TASK DESCRIPTION: Check every line of the data below for the word "agent". Copy the ones that have it.
*** ENTRIES PROVIDED
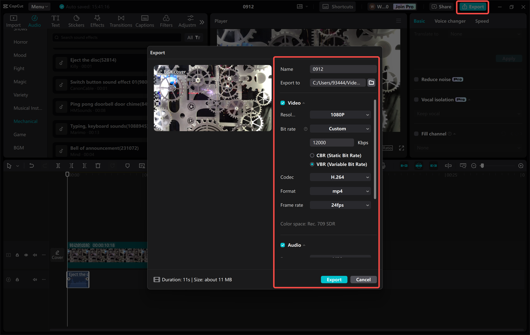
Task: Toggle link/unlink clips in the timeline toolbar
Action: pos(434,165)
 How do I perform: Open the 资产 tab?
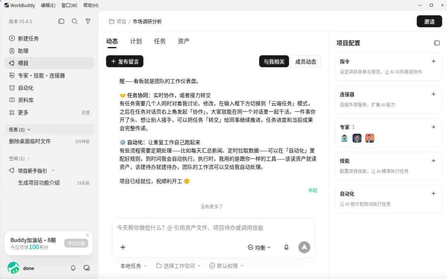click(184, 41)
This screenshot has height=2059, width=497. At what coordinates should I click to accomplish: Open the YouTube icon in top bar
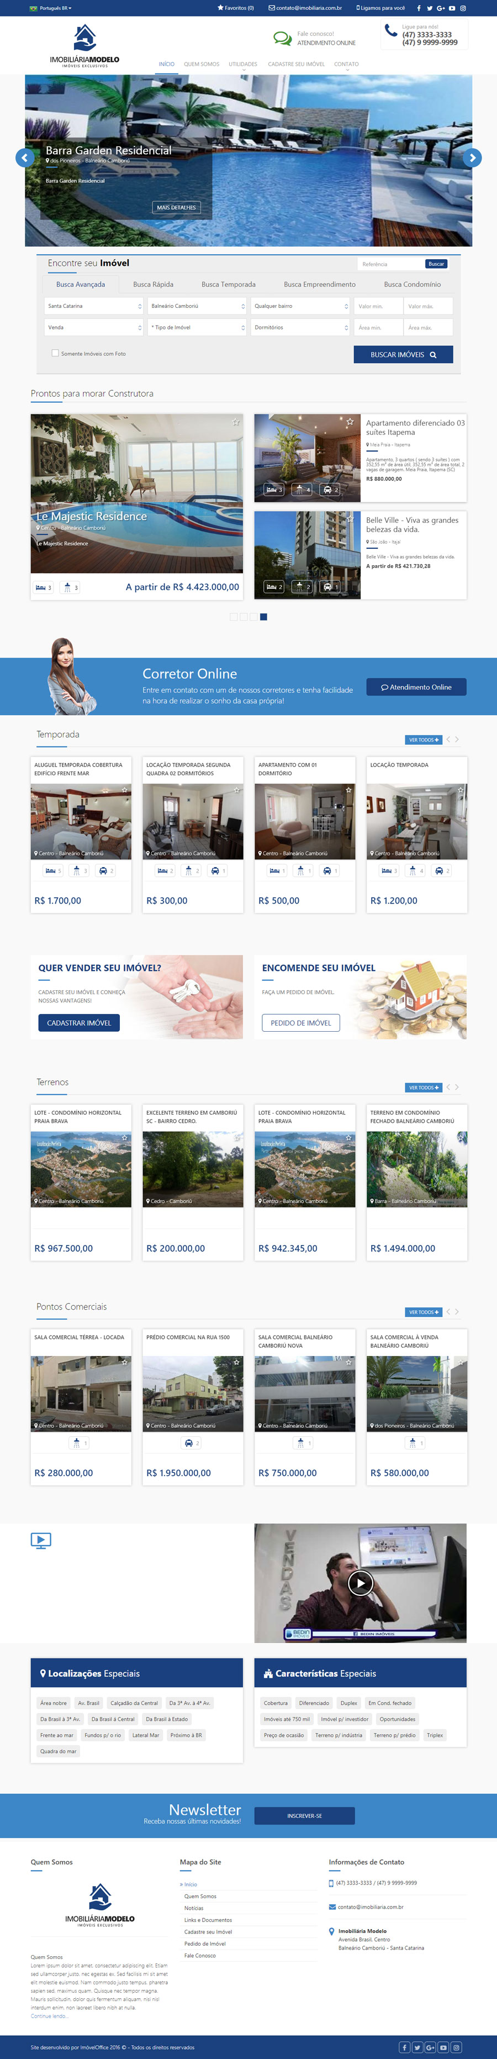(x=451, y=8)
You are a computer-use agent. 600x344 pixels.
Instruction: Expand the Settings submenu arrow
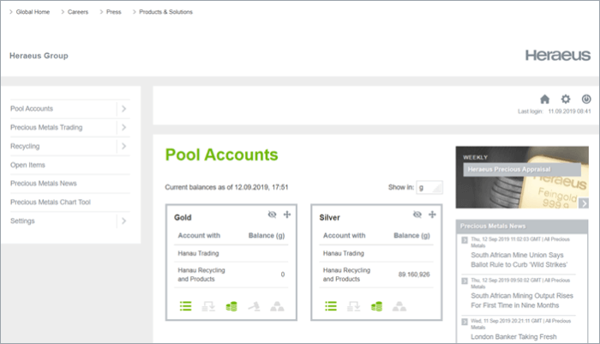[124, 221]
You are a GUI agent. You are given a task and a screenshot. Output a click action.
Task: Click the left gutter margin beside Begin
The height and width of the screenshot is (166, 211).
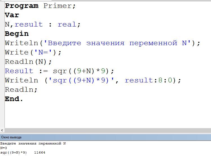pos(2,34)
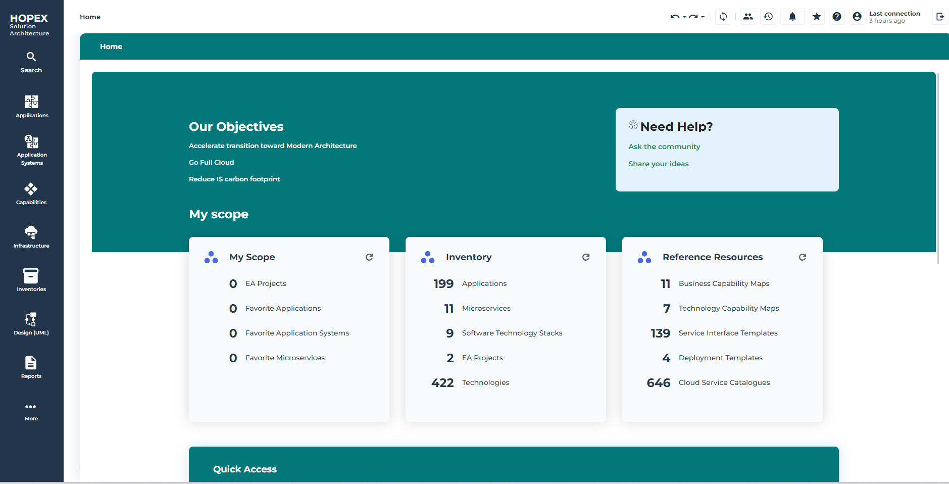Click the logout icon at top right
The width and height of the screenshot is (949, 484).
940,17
******
WRITTEN SOLUTION:
You are a computer-use agent. 600x344 pixels.
You are a GUI agent. You are given a task and a screenshot. Output a click action.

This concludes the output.